## WHAT IS BEING ASKED
Find each line of the listing below that contains the string "height", and reproduce every such line in full.

## PROVIDED RECORDS

◆ ◆ ◆ ◆ ◆ ◆ ◆

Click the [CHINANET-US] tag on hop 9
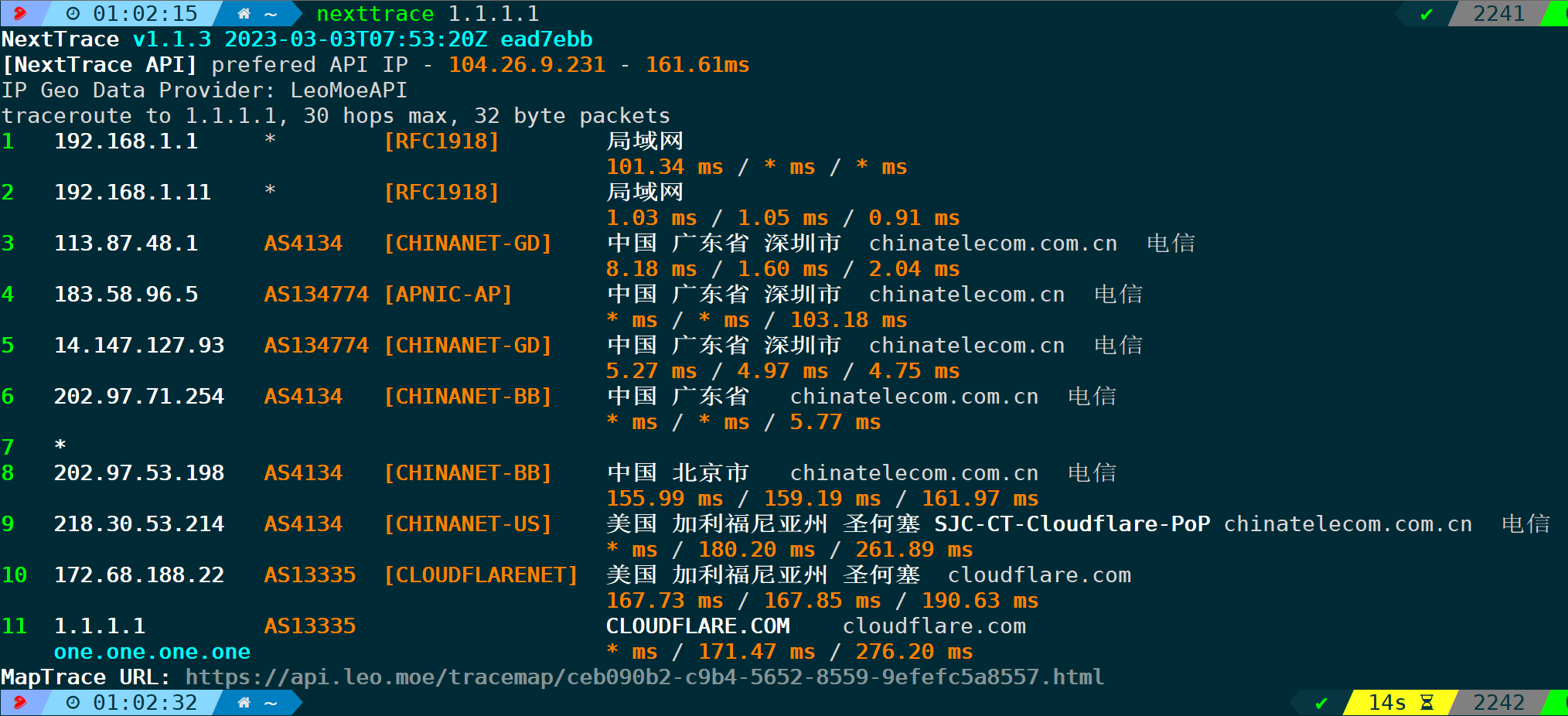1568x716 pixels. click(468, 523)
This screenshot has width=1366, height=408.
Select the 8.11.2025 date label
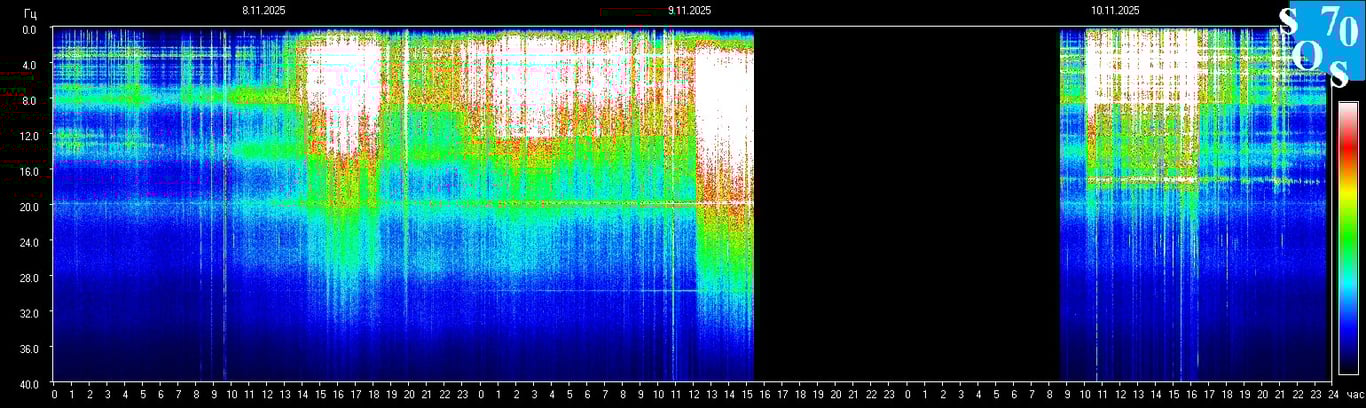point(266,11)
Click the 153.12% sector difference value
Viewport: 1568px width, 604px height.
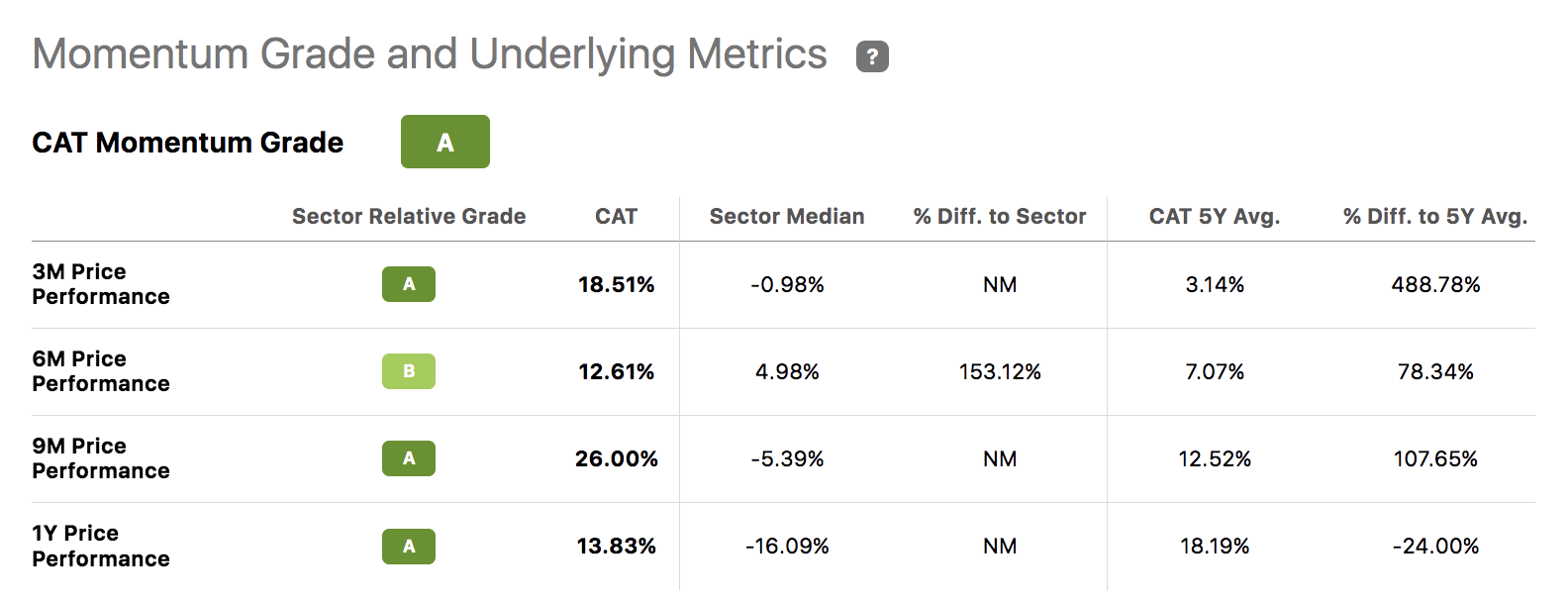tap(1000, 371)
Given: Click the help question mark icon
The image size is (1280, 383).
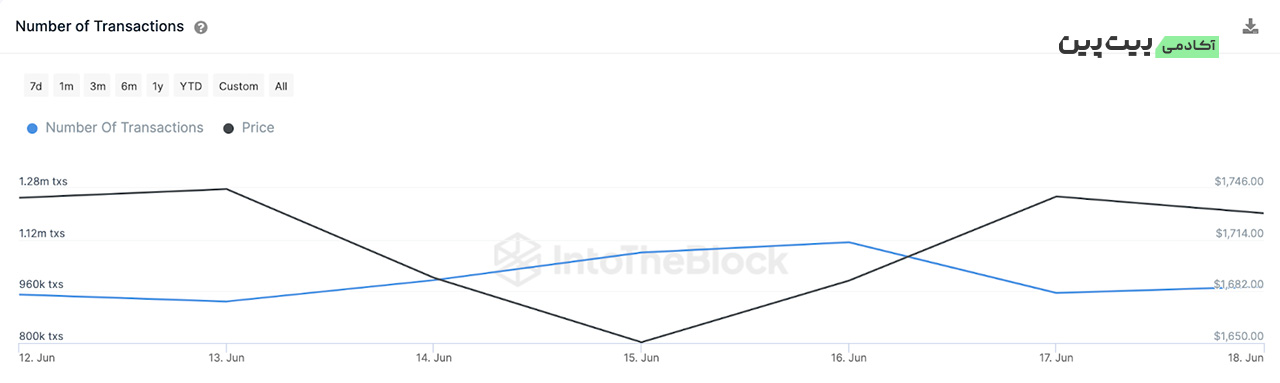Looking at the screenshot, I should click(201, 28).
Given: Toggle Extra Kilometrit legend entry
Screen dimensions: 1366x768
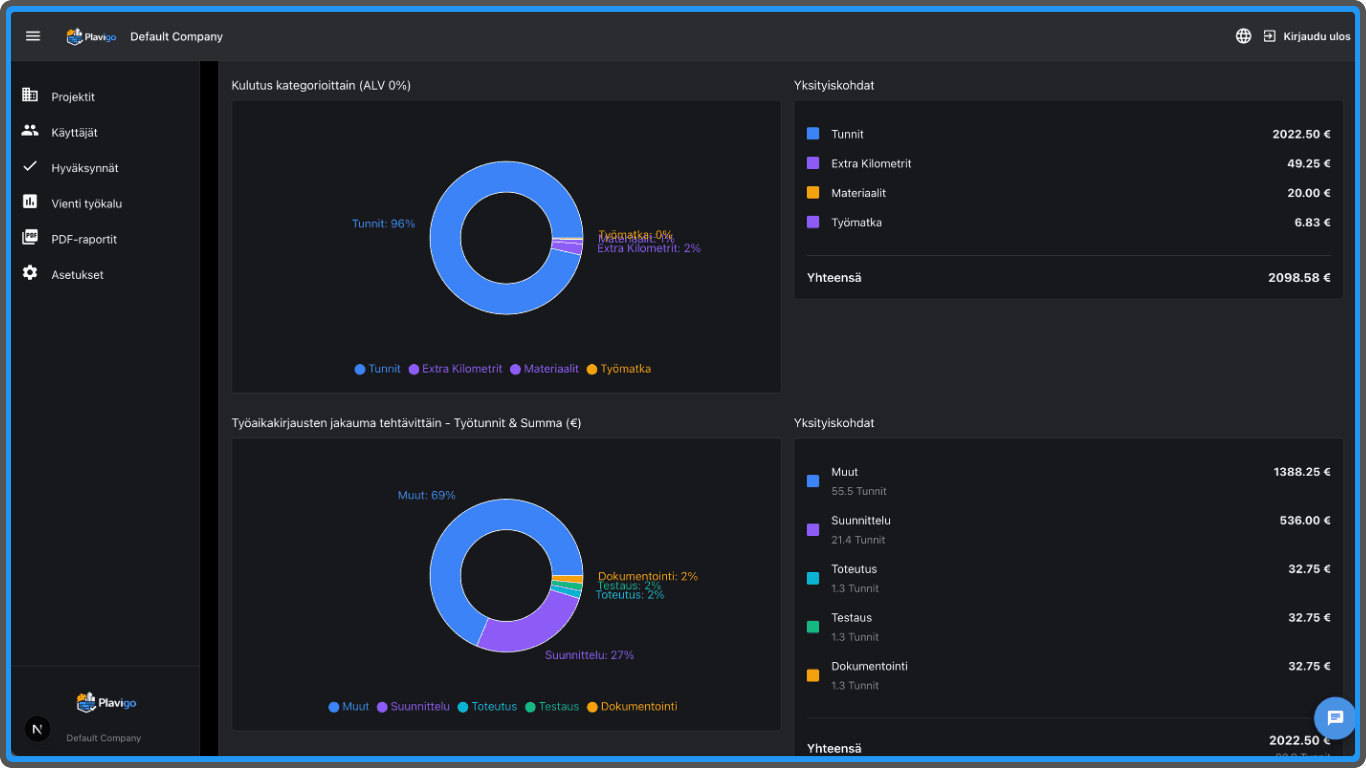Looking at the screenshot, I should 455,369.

◆ ◆ ◆ ◆ ◆ ◆ ◆

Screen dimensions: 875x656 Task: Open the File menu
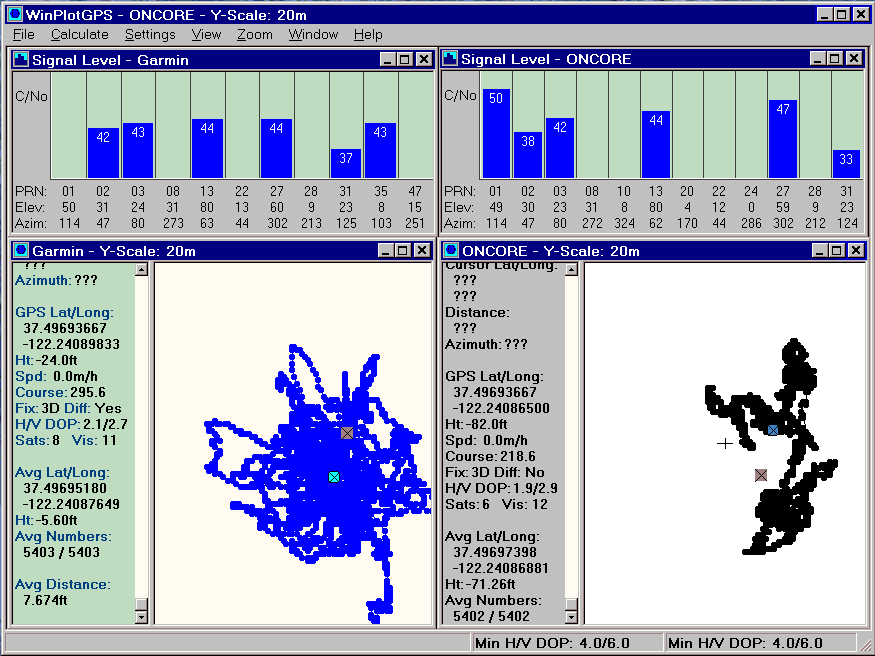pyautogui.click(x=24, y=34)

◆ ◆ ◆ ◆ ◆ ◆ ◆

## COMPLETE OUTPUT
This screenshot has width=1366, height=408.
Viewport: 1568px width, 604px height.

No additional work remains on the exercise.